Na rua, sucedem-se as
manifestações, as pilhagens, os raptos, as cargas policiais, os espancamentos,
os motins de toda a espécie e as investidas da Guarda “bolivariana”. Há presos
políticos às centenas, ninguém sabe bem quantos. Com o dinheiro do petróleo,
enquanto houve, gastou-se tudo, compraram-se amigos, pagaram-se milícias,
organizaram-se forças armadas fiéis. E distribuíram-se benefícios sociais. O
dinheiro diminuiu, mas não se pense que acabou. Com o petróleo a metade do
preço, há muito dinheiro para pagar amigos e seguidores. Espere-se pois o pior.
Ainda não houve bancarrota porque a China decidiu financiar a Venezuela com
milhares de milhões de dólares. Em troca de petróleo barato, já se percebeu.
Maduro decretou o estado de
emergência por 60 dias e diz que vai acabar com a assembleia nacional. A
revolução “bolivariana” criou uma das mais elevadas criminalidades do mundo.
Nos últimos três meses, foram assassinadas 4.800 pessoas. No ano passado,
17.700 tiveram a mesma sorte. Na Venezuela, hoje, mata-se mais do que no
Afeganistão! As comunidades de origem estrangeira residentes na Venezuela vivem
aflições. Mas muitos, há mais de uma geração, não têm sequer para onde ir.
Apesar da pobreza, da
desigualdade e dos “barrios” miseráveis, piores do que favelas, a Venezuela é
uma das nações mais ricas da América Latina. Esta sistemática destruição de um
país deve-se à demagogia populista, à corrupção e ao desperdício. Segundo
Maduro, a crise deve-se à queda dos preços do petróleo, à seca, ao El Niño, a
Barack Obama, aos americanos, aos fascistas, ao patronato, à burguesia
venezuelana e à Colômbia.

☆ ☆ ☆

# O problema
Copie, sem alterar nada, o trecho do texto sobre a crise na Venezuela que vai de "Nos últimos três" até "e à Colômbia.". Baseie-se somente no texto.

# Dados fornecidos
☆ ☆ ☆

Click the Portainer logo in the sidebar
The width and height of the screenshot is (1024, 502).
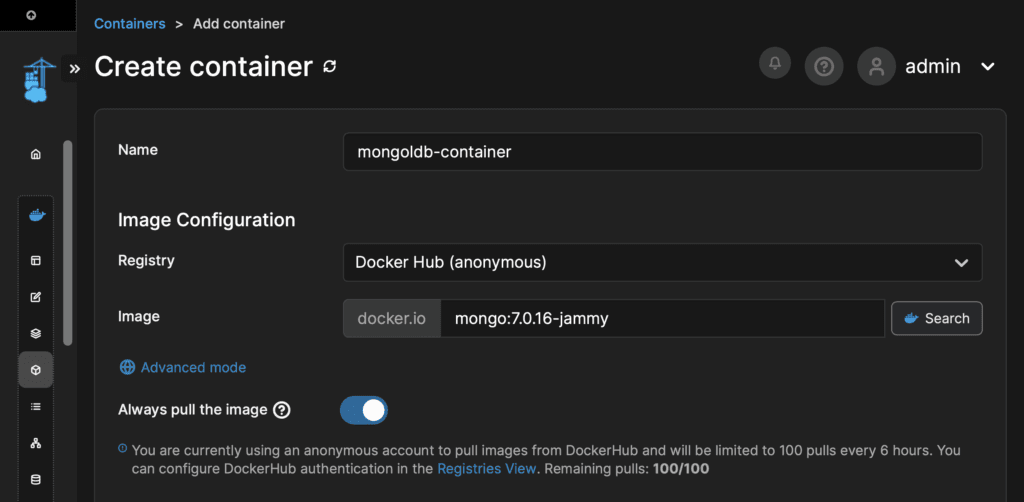(x=35, y=80)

☆ ☆ ☆

# Solução proposta
Nos últimos três meses, foram assassinadas 4.800 pessoas. No ano passado,
17.700 tiveram a mesma sorte. Na Venezuela, hoje, mata-se mais do que no
Afeganistão! As comunidades de origem estrangeira residentes na Venezuela vivem
aflições. Mas muitos, há mais de uma geração, não têm sequer para onde ir.
Apesar da pobreza, da
desigualdade e dos “barrios” miseráveis, piores do que favelas, a Venezuela é
uma das nações mais ricas da América Latina. Esta sistemática destruição de um
país deve-se à demagogia populista, à corrupção e ao desperdício. Segundo
Maduro, a crise deve-se à queda dos preços do petróleo, à seca, ao El Niño, a
Barack Obama, aos americanos, aos fascistas, ao patronato, à burguesia
venezuelana e à Colômbia.